Gut drei Jahre nach dem Zusammenstoß zweier Flugzeuge über dem Bodensee hat am Dienstag in Zürich der Prozess gegen einen Russen begonnen, der den damals zuständigen Fluglotsen getötet haben soll. 

Der Angeklagte verlor bei dem Unfall seine Frau und zwei Kinder. Nach Justizangaben hat er gestanden, den dänischen Fluglotsen der Schweizer Flugsicherung Skyguide am 24. Februar 2004 auf der Terrasse seines Wohnhauses in Kloten mit zahlreichen Messerstichen umgebracht zu haben.

Vor der Schweizer Botschaft in Moskau verlangten rund ein Dutzend Demonstranten ein mildes Urteil und forderten, der Schweizer Flugsicherung müsse ein Prozess gemacht werden. Skyguide sei ein Schandfleck für die Schweiz, stand auf Transparenten. Der Däne saß zum Zeitpunkt des Zusammenpralls eines Passagierflugzeugs der russischen Bashkirian Airlines mit einer DHL-Transportmaschine allein in der Flugüberwachungszentrale der Flugsicherung.
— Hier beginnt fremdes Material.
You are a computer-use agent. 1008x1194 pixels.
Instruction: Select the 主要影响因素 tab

Bei der Katastrophe am 1. Juli 2002 kamen 71 Menschen ums Leben, darunter 45 Kinder und Jugendliche. Die Staatsanwaltschaften von Konstanz und Winterthur haben die Untersuchung des Unglücks noch nicht abgeschlossen. Der Russe wurde am Tag nach der Bluttat in Kloten verhaftet. Er leugnete die Tat und deren Vorbereitung längere Zeit, sagte aber zum Abschluss der Strafuntersuchung, das Gericht könne davon ausgehen, dass er der Täter sei.
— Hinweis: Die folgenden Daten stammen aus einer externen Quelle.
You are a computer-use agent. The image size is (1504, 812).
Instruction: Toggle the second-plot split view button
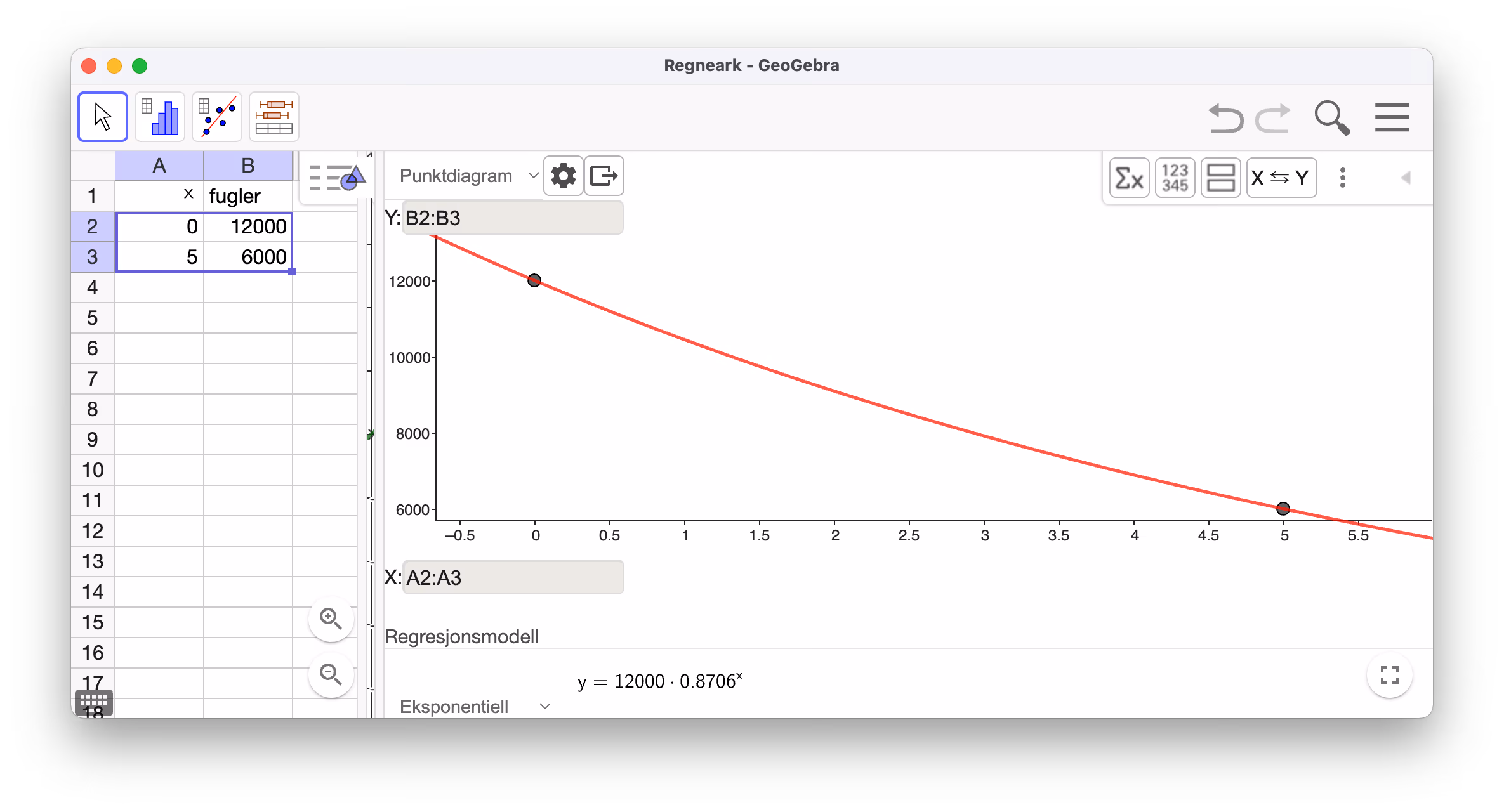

Die Staatsanwaltschaft wirft ihm nicht Mord, sondern vorsätzliche Tötung vor, weil besondere Skrupellosigkeit und verwerfliche Gesinnung nicht nachweisbar seien. Der Verteidiger will auf Totschlag plädieren, weil sich der Angeklagte zur Tatzeit in schwerer seelischer Bedrängnis befunden habe. Dem Russen droht eine mehrjährige Freiheitsstrafe.

Der 48-Jährige ist laut psychiatrischem Gutachten grundsätzlich zurechnungsfähig. Er befand sich bis zum Frühjahr wegen Selbstmordgefahr in einer psychiatrischen Klinik. Seither sitzt er in der Strafanstalt Pöschwies in Regensdorf bei Zürich ein.

Der Präsident der russischen Teilrepublik Nordossetien, Taimuras Mansurow, kam zum Prozess in die Schweiz. Beim Prozessauftakt waren zahlreiche russische Medien mit eigenen Reportern und Aufnahmewagen vertreten. Wegen Interferenzen der Sender mit der Lautsprecheranlage im Gerichtssaal musste die Verhandlung am Vormittag zwei Mal unterbrochen werden. In einer Online-Umfrage der Zeitung „Izwestia“ sprachen sich 69 Prozent der Teilnehmer für einen Freispruch aus.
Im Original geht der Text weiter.